AI Foundations in Visual Model Training
AI model training starts with data. In visual AI the data most valuable is video data collected from cameras. High-quality video data helps models learn motion, context, and behavior. For developers and city planners this matters, since models need real-world variety. The process requires careful data curation, annotation, and iteration. Training visual ai models demands labeled frames, bounding boxes, and temporal consistency so that computer vision systems generalize across conditions.
However, sourcing compliant video for computer vision poses challenges. Legal frameworks such as GDPR constrain how public video can be stored and reused.

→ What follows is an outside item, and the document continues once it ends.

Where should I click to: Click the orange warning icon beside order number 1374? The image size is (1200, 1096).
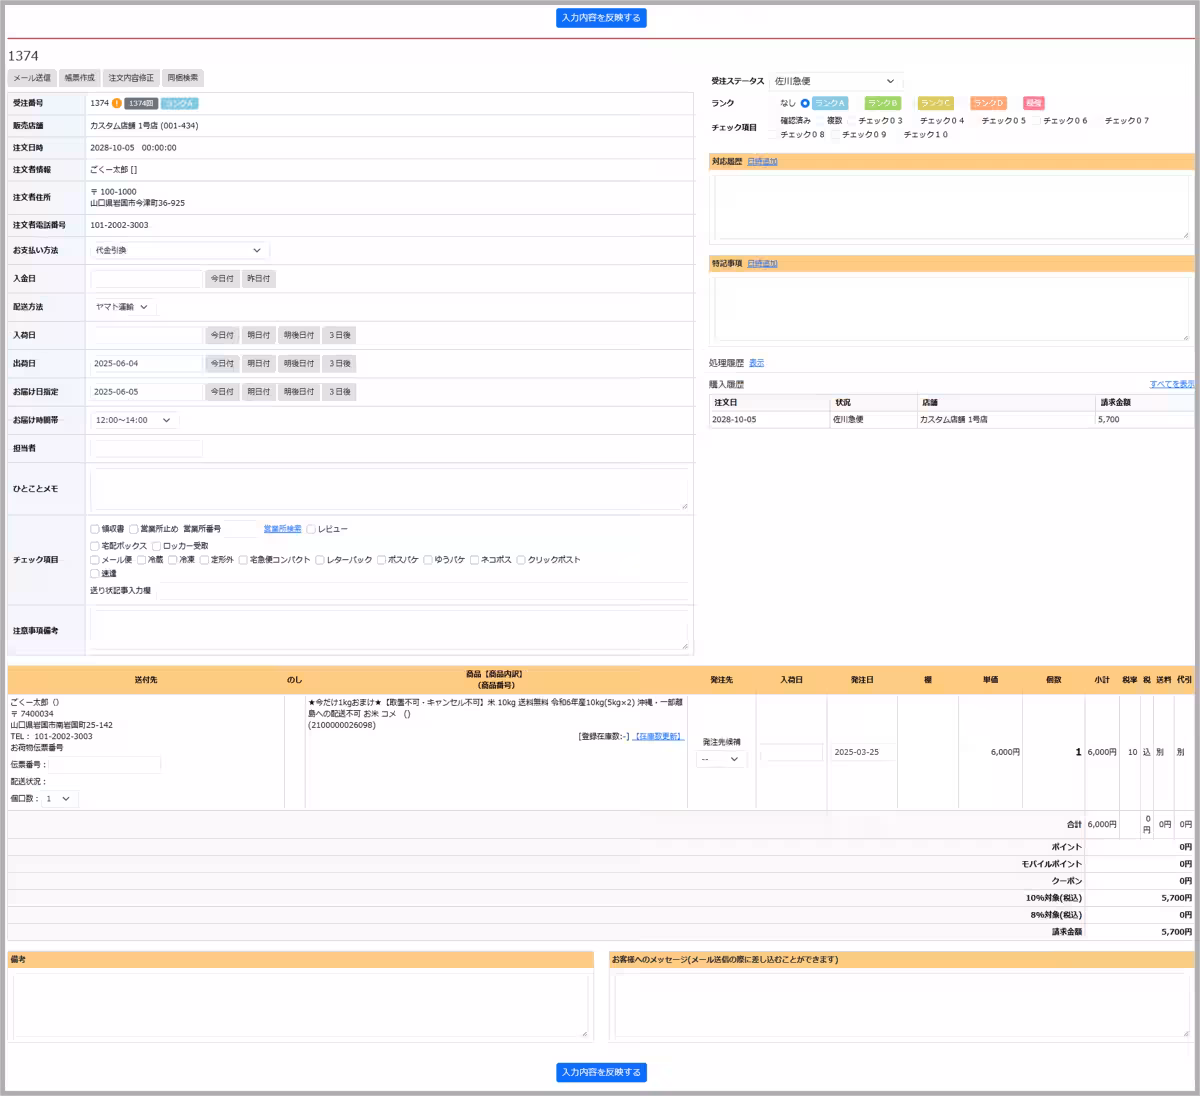click(117, 103)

In Europe the AI Act adds another compliance layer, so regulation-ready pipelines are essential. As a result many AI developers struggle to get ethically sourced, auditable footage. To solve this friction, initiatives centralize data libraries with traceability, and they enforce privacy and compliance across the pipeline.

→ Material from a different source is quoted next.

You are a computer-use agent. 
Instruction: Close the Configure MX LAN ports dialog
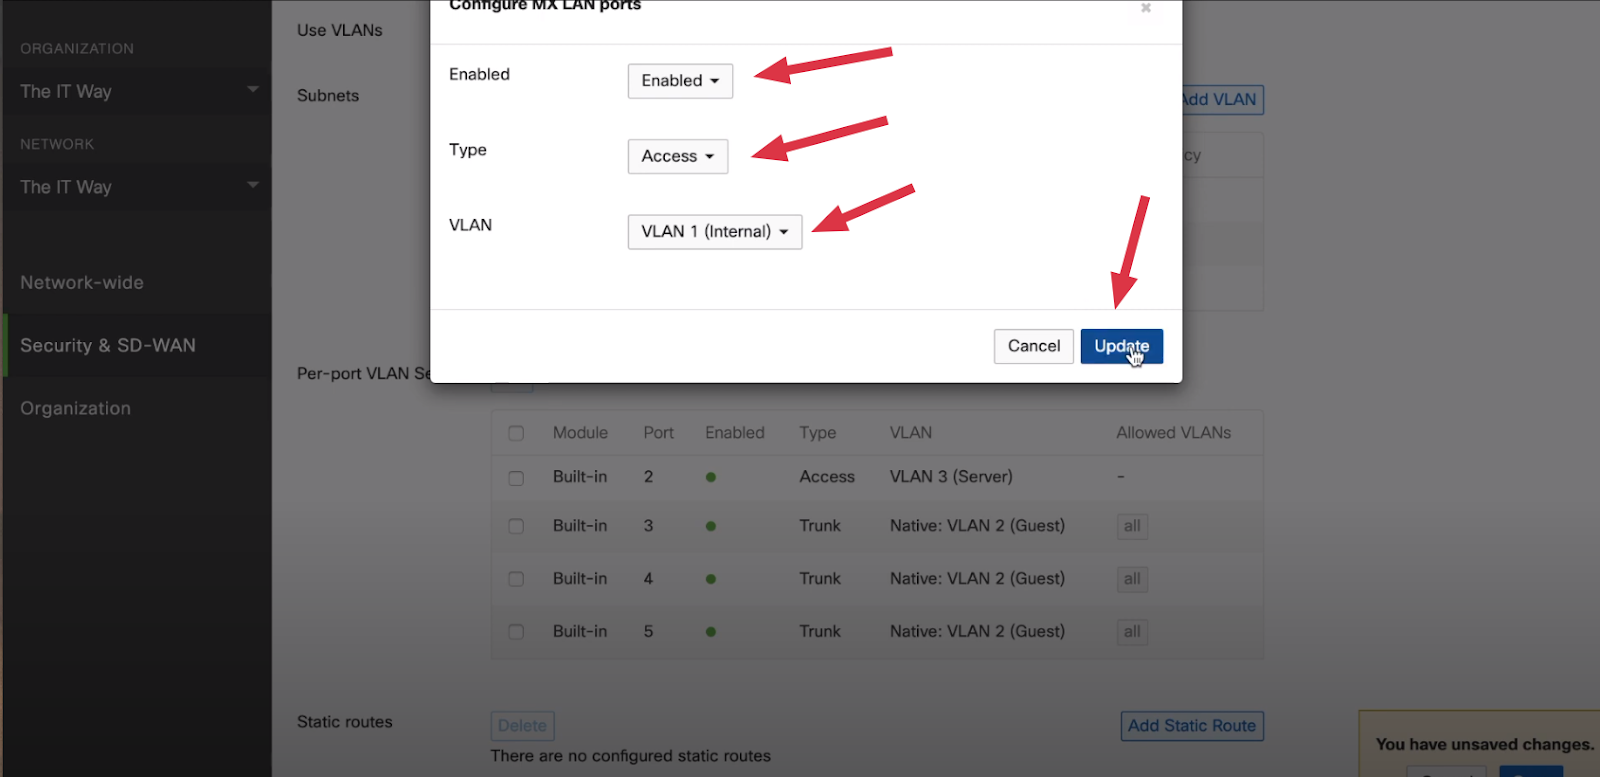click(x=1146, y=8)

Annotation accuracy and dataset diversity determine model performance. If labels are inconsistent, then models underperform. If scenes lack diversity, then visual language model outputs fail in complex urban situations. Therefore teams focus on pre-annotated sequences, and they implement quality and compliance checks in every stage. For example, controlled workflows give traceability for each annotated video data asset, so teams can verify provenance and auditing records.
For organizations building operational systems, the difference between detection and explanation is critical. visionplatform.ai transforms detections into reasoning by coupling an on-prem language model with event-level context, which helps operators act faster. For practitioners aiming to deploy ai models in control rooms, visual ai must deliver not only accuracy but also explainability and auditable workflows.

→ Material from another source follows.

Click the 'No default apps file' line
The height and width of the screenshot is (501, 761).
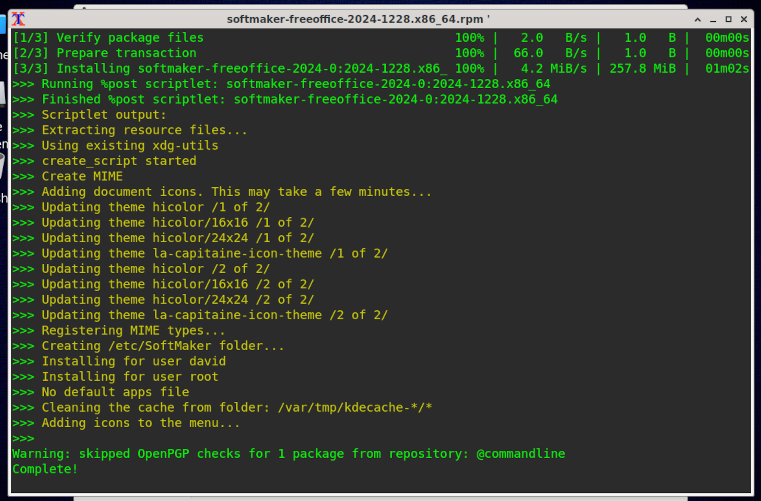115,392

Finally, to accelerate ai development teams must balance compute, annotation, and dataset variety. Using GPUs and cloud microservices shortens iteration cycles, and using curated, ethically sourced video reduces legal risk. Consequently teams can train computer vision models that perform reliably in urban environments and in complex urban scenarios.
project hafnia: Vision and Goals
Project Hafnia is a 12-month initiative designed to create a regulated platform for video data and model training. The program focuses on collecting compliant video data and building pipelines that support training visual ai at scale. Specifically, project hafnia aims to democratize ai model training by making high-quality video data available under a controlled access licence. The effort targets smart cities and public agencies that need regulation-ready tools for model development.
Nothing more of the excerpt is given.